[Cryptography] A simpler group communication scheme...

jrzx jrzx at protonmail.ch
Wed Feb 24 23:10:36 EST 2021


‐‐‐‐‐‐‐ Original Message ‐‐‐‐‐‐‐
On Tuesday, February 23, 2021 10:25 PM, Phillip Hallam-Baker <phill at hallambaker.com> wrote:

> Alice, Bob and Carol want to hold a group chat, Doug through Zeake might join in at some point. How do we establish and manage keys for the channel?
>
> The reason for bringing this up is that I am trying to work out if the ratcheting tree proposed in MLS actually delivers any value.

The simple, obvious, solution is that each of them uses asymmetric cryptography to
establishe symmetric encryption shared secrets with each of the others, each party
with n-1 shared secrets in a group chat with n participants, with control messages
going over the channel with the room organizer.

Why do anything more complicated?

Alice chats to Bob. Bob invites Carol.
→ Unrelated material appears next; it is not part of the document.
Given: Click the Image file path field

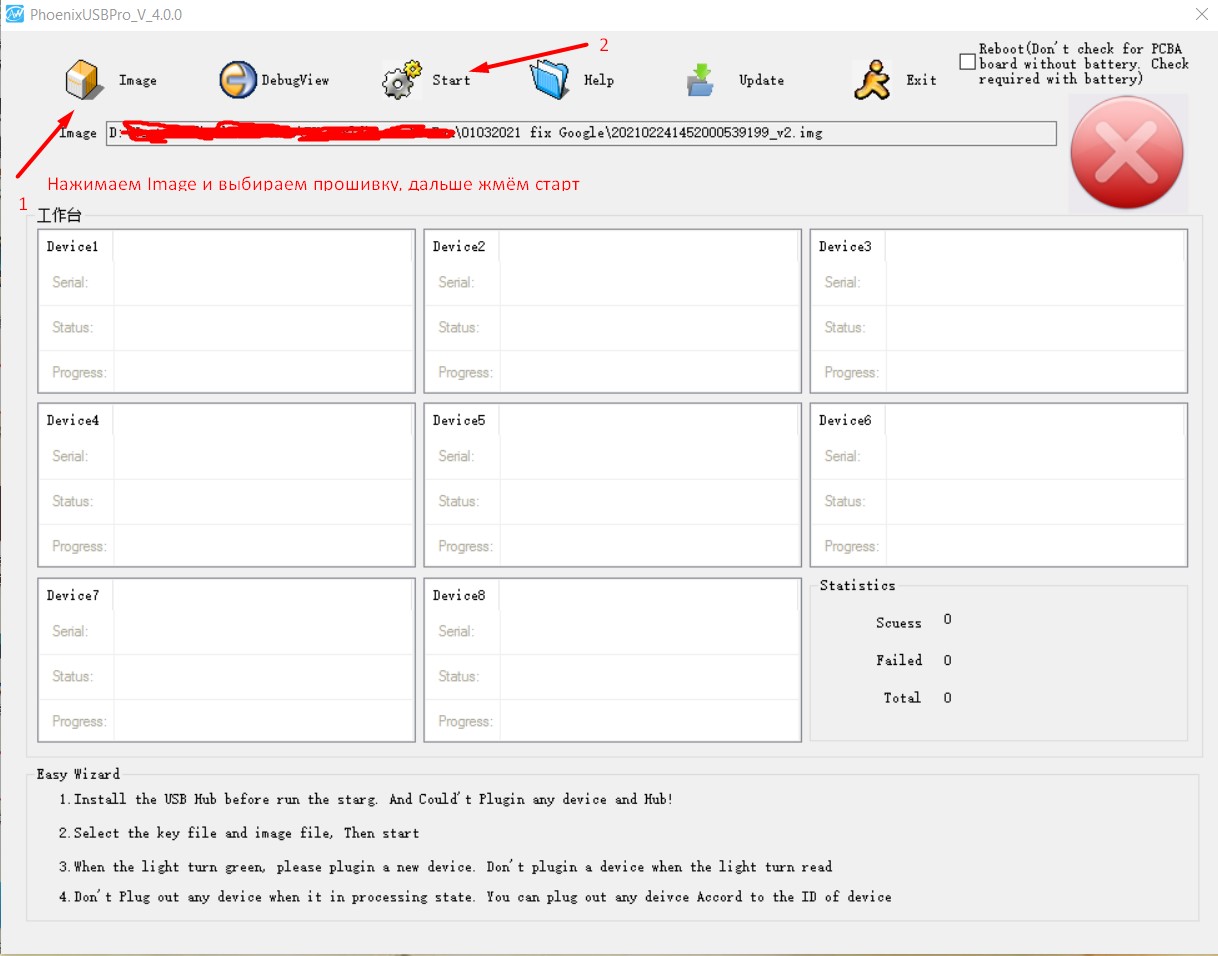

Bob knows Carol's durable public elliptic point,
and sends her a single use elliptic point with a single use secret scalar known only to
Bob when he sends her the invite. If she accepts the invite, she sends single use
elliptic points whose secret scalars are known only to her to Bob for each of the other
participants, and Bob sends those elliptic points to each of the other participants with the
durable elliptic point of Carol.

If messages are being distributed through a single central point (Bob) Alice encrypts each message with a random secret, different each time, and sends the exclusiveor of the symmetric secret with n-1 shared secrets with each message.
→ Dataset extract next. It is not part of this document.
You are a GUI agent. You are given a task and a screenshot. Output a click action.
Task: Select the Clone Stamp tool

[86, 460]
But sending the messages directly to each participant is just as efficient, though it has the problem that none of the participants can know if all of the participants are seeing the same messages.
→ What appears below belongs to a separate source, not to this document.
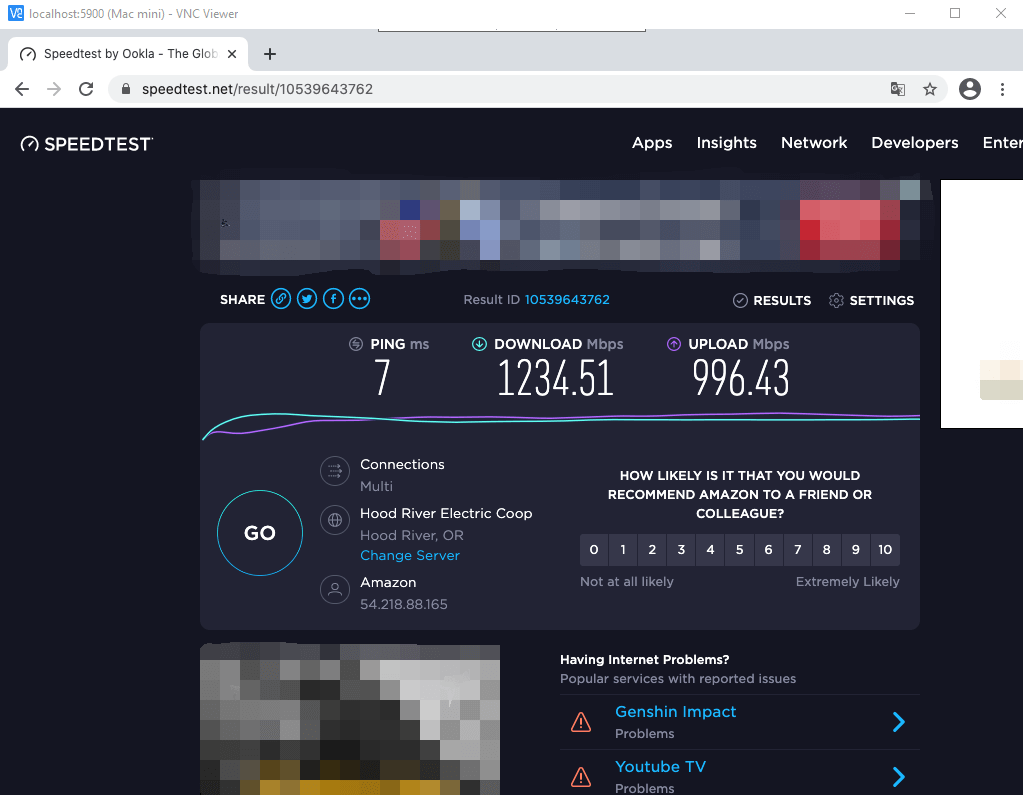Expand Genshin Impact problems chevron
Screen dimensions: 1023x795
tap(898, 722)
Setting up a reliable broadcast channel, such that everyone knows that everyone is seeing the same thing, is considerably more complex, though I have a solution for that also.

Indeed I have a solution for a reliable anonymous broadcast channel, where you can send a message from an unknown participant to all, and all will know that all have received it, or send it to one participant, and all will know that someone sent a message to someone, and the sender will know that the recipient received it, but only the recipient knows who received it, and only the sender knows both the sender and the recipient.

This latter solution is needed for the One True Lightning network, as an unreliable anonymous broadcast channel would allow check kiting on the lightning network, and the not exactly anonymous lightning network is recapitulating the evils of marginal reserve banking and central banking.